▸ Work to complete:
Give back the data in full. Leave nothing out.

▸ Entries supplied:
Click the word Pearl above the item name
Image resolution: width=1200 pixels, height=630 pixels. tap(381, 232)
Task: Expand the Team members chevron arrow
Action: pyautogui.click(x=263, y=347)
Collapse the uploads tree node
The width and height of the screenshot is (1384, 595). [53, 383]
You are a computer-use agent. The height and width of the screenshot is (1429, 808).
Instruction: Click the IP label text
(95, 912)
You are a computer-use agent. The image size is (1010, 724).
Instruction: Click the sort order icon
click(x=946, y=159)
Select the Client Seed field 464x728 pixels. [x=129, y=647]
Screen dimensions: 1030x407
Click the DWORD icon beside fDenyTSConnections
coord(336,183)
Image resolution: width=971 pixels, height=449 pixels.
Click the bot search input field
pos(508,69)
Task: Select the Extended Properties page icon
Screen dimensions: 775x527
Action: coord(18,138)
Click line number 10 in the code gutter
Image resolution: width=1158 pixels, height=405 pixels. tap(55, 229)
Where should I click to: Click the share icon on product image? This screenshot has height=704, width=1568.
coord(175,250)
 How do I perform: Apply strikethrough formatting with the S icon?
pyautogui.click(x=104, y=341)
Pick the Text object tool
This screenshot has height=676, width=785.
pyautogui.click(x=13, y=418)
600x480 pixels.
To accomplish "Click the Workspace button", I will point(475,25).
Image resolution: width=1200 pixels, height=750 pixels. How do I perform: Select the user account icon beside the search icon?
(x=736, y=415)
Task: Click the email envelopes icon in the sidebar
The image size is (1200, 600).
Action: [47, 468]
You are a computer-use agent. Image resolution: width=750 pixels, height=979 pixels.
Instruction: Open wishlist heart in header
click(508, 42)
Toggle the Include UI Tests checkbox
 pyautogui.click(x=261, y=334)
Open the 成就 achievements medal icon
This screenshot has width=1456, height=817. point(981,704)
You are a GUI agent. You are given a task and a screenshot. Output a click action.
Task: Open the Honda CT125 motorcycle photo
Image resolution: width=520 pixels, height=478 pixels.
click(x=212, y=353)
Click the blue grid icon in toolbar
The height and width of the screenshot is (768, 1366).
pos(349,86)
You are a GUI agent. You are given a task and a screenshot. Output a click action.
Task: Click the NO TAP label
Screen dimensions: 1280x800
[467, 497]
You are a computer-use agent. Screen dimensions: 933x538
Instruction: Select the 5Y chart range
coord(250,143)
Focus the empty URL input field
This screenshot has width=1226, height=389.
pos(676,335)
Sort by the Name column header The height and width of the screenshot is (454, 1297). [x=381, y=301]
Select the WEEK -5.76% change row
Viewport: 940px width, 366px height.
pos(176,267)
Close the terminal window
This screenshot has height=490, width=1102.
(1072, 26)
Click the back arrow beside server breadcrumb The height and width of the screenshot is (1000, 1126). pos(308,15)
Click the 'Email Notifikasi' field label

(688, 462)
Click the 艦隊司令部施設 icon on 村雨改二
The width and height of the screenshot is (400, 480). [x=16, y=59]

▸ Exercise output:
Click the word Pearl above the item name
Image resolution: width=1200 pixels, height=630 pixels. tap(381, 232)
Task: Expand the Team members chevron arrow
Action: pyautogui.click(x=263, y=347)
Collapse the uploads tree node
The width and height of the screenshot is (1384, 595). [53, 383]
You are a computer-use agent. The height and width of the screenshot is (1429, 808).
Instruction: Click the IP label text
(95, 912)
You are a computer-use agent. The image size is (1010, 724).
Instruction: Click the sort order icon
click(x=946, y=159)
Select the Client Seed field 464x728 pixels. [x=129, y=647]
Screen dimensions: 1030x407
Click the DWORD icon beside fDenyTSConnections
coord(336,183)
Image resolution: width=971 pixels, height=449 pixels.
Click the bot search input field
pos(508,69)
Task: Select the Extended Properties page icon
Screen dimensions: 775x527
Action: coord(18,138)
Click line number 10 in the code gutter
Image resolution: width=1158 pixels, height=405 pixels. tap(55, 229)
Where should I click to: Click the share icon on product image? This screenshot has height=704, width=1568.
coord(175,250)
 How do I perform: Apply strikethrough formatting with the S icon?
pyautogui.click(x=104, y=341)
Pick the Text object tool
This screenshot has height=676, width=785.
pyautogui.click(x=13, y=418)
600x480 pixels.
To accomplish "Click the Workspace button", I will point(475,25).
Image resolution: width=1200 pixels, height=750 pixels. How do I perform: Select the user account icon beside the search icon?
(x=736, y=415)
Task: Click the email envelopes icon in the sidebar
The image size is (1200, 600).
Action: [47, 468]
You are a computer-use agent. Image resolution: width=750 pixels, height=979 pixels.
Instruction: Open wishlist heart in header
click(508, 42)
Toggle the Include UI Tests checkbox
 pyautogui.click(x=261, y=334)
Open the 成就 achievements medal icon
This screenshot has width=1456, height=817. point(981,704)
You are a GUI agent. You are given a task and a screenshot. Output a click action.
Task: Open the Honda CT125 motorcycle photo
Image resolution: width=520 pixels, height=478 pixels.
click(x=212, y=353)
Click the blue grid icon in toolbar
The height and width of the screenshot is (768, 1366).
pos(349,86)
You are a GUI agent. You are given a task and a screenshot. Output a click action.
Task: Click the NO TAP label
Screen dimensions: 1280x800
[467, 497]
You are a computer-use agent. Screen dimensions: 933x538
Instruction: Select the 5Y chart range
coord(250,143)
Focus the empty URL input field
This screenshot has width=1226, height=389.
pos(676,335)
Sort by the Name column header The height and width of the screenshot is (454, 1297). [x=381, y=301]
Select the WEEK -5.76% change row
Viewport: 940px width, 366px height.
pos(176,267)
Close the terminal window
This screenshot has height=490, width=1102.
(1072, 26)
Click the back arrow beside server breadcrumb The height and width of the screenshot is (1000, 1126). pos(308,15)
Click the 'Email Notifikasi' field label

(688, 462)
Click the 艦隊司令部施設 icon on 村雨改二
The width and height of the screenshot is (400, 480). [x=16, y=59]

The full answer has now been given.